The village of Monticello in late April determined that the Cayuga casino will not create a negative environmental impact, meaning the project can go forward from the local perspective. The big hurdle now is a Class III compact with the State of New York, for which tribal officials are currently believed to be in negotiations.

Most importantly for the New York Cayugas, who number less than 500 enrolled members, is the fact that they recently acquired their first land in over 200 years; the site now contains a gas station/convenience store and is located not far from the Seneca-Cayugas' proposed bingo hall.

Officials of the Cayuga Nation of New York did not return several calls requesting comment for this article.

According to White Crow, the Seneca-Cayugas are "still moving forward. We've got the pad leveled out and we've built a road out to it so we can haul materials out there. As soon as these other small details are done, we'll be off and running."

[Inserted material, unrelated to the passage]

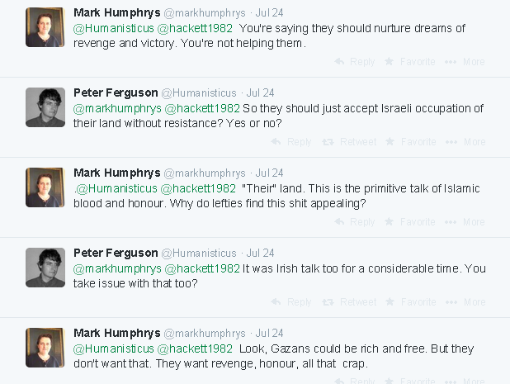
Task: Open Mark Humphrys profile from the first tweet
Action: 115,12
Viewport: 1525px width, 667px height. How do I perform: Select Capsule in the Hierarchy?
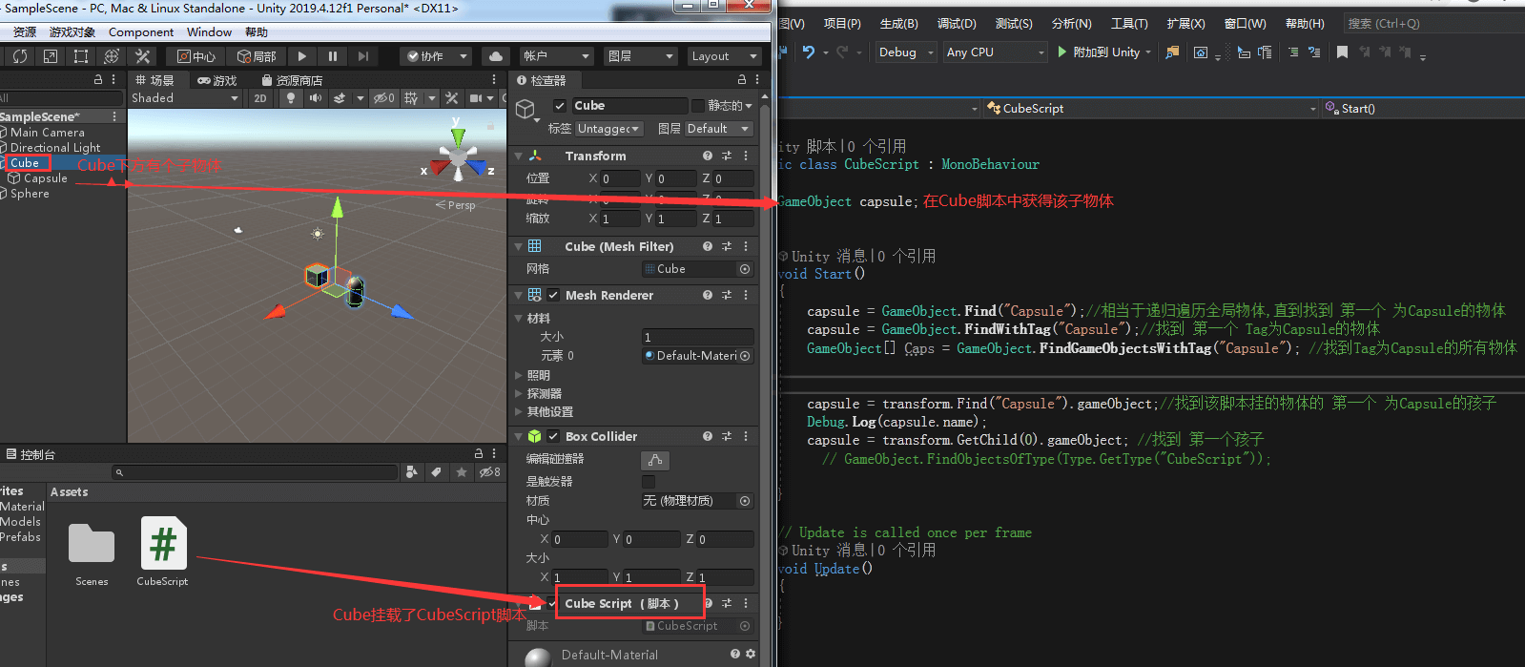coord(45,178)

He could not provide a start or completion date, but White Crow did say that, while it was not his tribe's intention to compete in any way with the New York-recognized tribes, the Seneca-Cayugas are in it for the long haul.

"We don't see ourselves in competition with any of the tribes up here at all," White Crow told Indian Country Today. "The tribes have not been very friendly or forthcoming to us, but that's not going to deter us. Just because someone across the street doesn't like you it doesn't mean you're going to pack your bags and move. So we're here to stay."

When asked if his tribe would consider opening other types of businesses, White Crow replied, "If we have the opportunity to do so we certainly intend to. We're business-minded people and we want to do more and more business all the time. If there's an opportunity available to us, then we try to take advantage of it."